[Directions]: Set down each line from the line holding "Task: Open the угол стрелки dropdown arrow" to the last line of the entries below, exactly, with both ends included and without pictures.

[Exercise data]:
+++

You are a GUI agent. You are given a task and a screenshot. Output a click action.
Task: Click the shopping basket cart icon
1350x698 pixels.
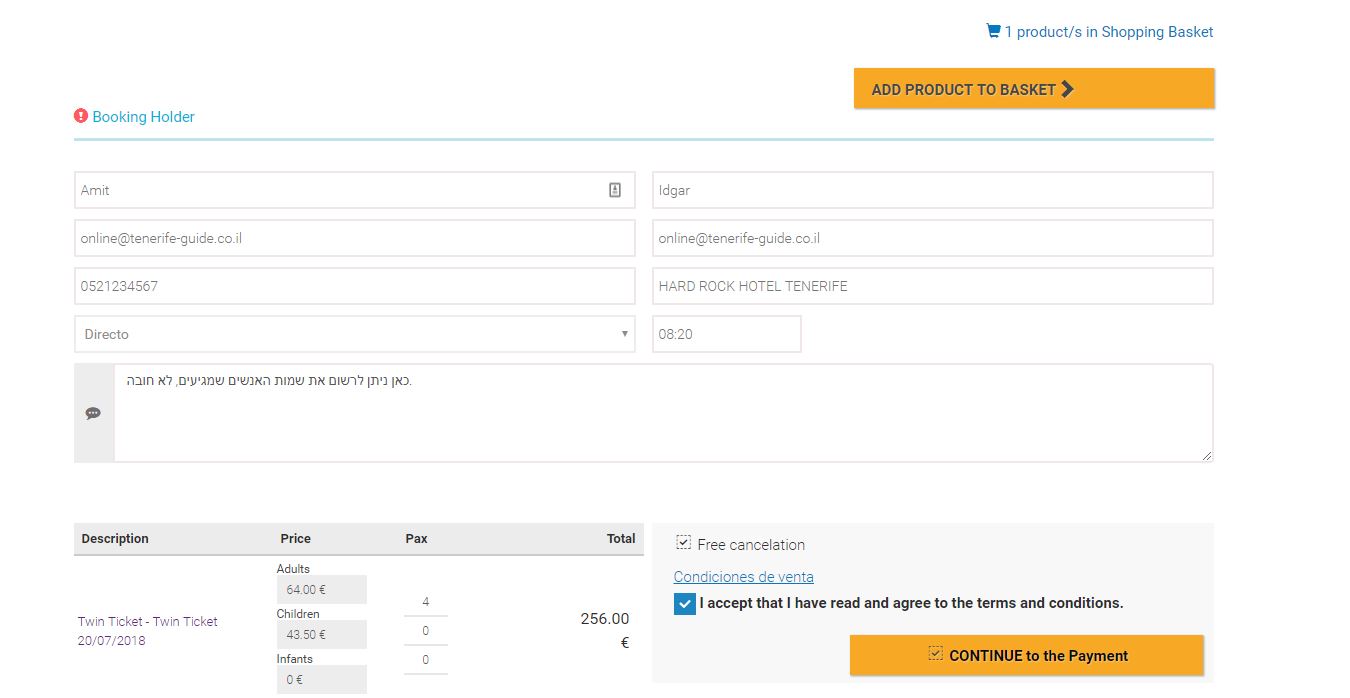click(x=993, y=31)
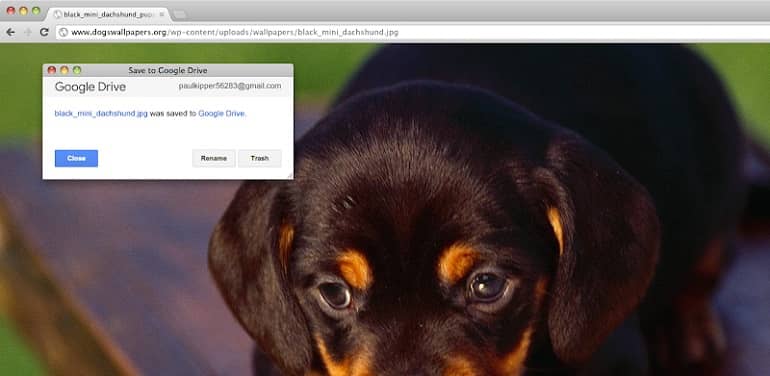Click the dialog's bottom-right resize grip
The image size is (770, 376).
pos(290,175)
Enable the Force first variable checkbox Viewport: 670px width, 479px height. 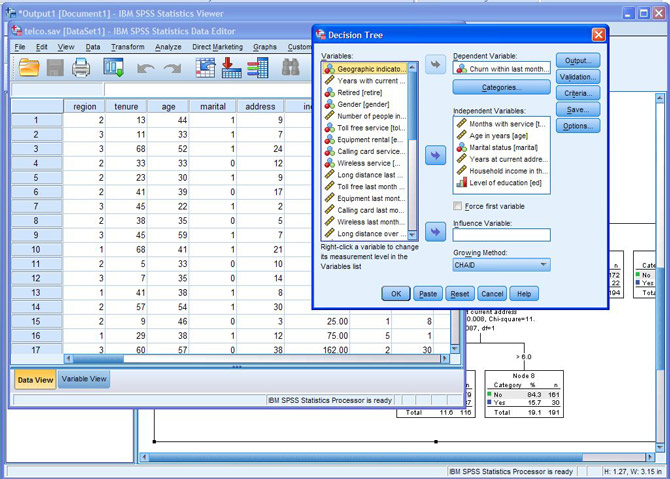tap(458, 207)
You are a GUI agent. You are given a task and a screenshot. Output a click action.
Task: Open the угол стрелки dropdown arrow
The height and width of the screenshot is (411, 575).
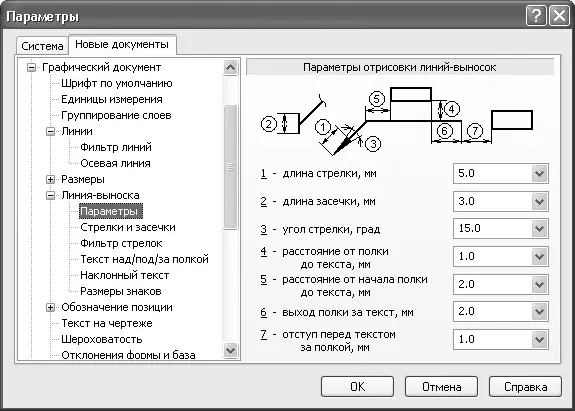(x=539, y=229)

+++

[Problem solution]:
Task: Open the угол стрелки dropdown arrow
The height and width of the screenshot is (411, 575).
(x=539, y=229)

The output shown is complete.